**ENTRIES SHOWN:**
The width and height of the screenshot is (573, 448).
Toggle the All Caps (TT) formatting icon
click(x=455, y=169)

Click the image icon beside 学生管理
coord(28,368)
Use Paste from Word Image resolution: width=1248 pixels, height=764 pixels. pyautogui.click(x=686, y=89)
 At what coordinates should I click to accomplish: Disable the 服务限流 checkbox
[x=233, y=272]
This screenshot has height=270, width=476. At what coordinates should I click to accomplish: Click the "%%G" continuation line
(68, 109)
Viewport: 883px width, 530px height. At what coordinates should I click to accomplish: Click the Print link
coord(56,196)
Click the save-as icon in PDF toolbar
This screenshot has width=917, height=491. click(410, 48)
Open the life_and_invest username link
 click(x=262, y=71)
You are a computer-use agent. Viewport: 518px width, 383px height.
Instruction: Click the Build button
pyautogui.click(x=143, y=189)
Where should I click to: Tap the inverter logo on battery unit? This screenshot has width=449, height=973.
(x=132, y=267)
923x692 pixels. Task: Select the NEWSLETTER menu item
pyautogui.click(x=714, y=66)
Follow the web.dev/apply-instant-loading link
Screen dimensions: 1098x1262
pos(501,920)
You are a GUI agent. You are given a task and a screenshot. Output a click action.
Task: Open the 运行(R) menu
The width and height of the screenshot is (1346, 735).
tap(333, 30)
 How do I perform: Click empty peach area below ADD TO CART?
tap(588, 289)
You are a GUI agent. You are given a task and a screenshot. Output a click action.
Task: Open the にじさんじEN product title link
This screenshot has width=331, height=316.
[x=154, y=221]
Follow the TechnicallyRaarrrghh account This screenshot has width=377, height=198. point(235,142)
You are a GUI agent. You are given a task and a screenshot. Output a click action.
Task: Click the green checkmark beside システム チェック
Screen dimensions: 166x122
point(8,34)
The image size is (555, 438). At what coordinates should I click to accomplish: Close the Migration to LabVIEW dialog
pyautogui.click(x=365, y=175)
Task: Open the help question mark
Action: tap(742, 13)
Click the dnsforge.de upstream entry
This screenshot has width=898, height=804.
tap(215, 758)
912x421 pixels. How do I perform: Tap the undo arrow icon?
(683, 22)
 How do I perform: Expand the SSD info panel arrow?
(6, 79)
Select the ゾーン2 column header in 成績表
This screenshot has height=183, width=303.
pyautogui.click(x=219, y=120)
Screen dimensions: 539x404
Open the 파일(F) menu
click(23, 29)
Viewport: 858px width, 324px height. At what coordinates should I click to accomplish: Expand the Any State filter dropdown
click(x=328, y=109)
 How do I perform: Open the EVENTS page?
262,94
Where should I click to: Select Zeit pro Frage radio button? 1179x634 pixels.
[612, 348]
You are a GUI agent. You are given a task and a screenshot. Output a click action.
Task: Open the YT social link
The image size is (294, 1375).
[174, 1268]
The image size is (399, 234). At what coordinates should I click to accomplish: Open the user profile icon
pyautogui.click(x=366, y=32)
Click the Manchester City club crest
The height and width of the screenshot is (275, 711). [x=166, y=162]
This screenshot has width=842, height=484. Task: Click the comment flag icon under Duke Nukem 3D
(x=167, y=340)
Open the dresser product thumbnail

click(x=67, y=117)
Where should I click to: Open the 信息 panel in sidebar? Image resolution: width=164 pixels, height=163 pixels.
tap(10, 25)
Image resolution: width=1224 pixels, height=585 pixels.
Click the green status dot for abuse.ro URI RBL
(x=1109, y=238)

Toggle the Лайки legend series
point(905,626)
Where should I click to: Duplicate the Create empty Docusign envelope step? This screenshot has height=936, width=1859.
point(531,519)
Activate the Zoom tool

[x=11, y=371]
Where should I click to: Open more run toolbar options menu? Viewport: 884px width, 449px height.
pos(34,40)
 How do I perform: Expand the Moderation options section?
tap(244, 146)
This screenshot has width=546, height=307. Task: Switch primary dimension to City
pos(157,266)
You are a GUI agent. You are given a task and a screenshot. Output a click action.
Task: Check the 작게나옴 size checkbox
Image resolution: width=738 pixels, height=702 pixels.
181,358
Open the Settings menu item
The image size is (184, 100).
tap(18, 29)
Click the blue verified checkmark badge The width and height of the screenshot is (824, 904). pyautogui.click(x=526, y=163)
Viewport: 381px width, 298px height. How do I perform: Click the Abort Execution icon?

**WORK REQUIRED:** Where in the listing does the string "Follow" appear? Copy every line that has it.

**TASK RESPONSE:**
Follow the web.dev/apply-instant-loading link
Follow the TechnicallyRaarrrghh account This screenshot has width=377, height=198. point(235,142)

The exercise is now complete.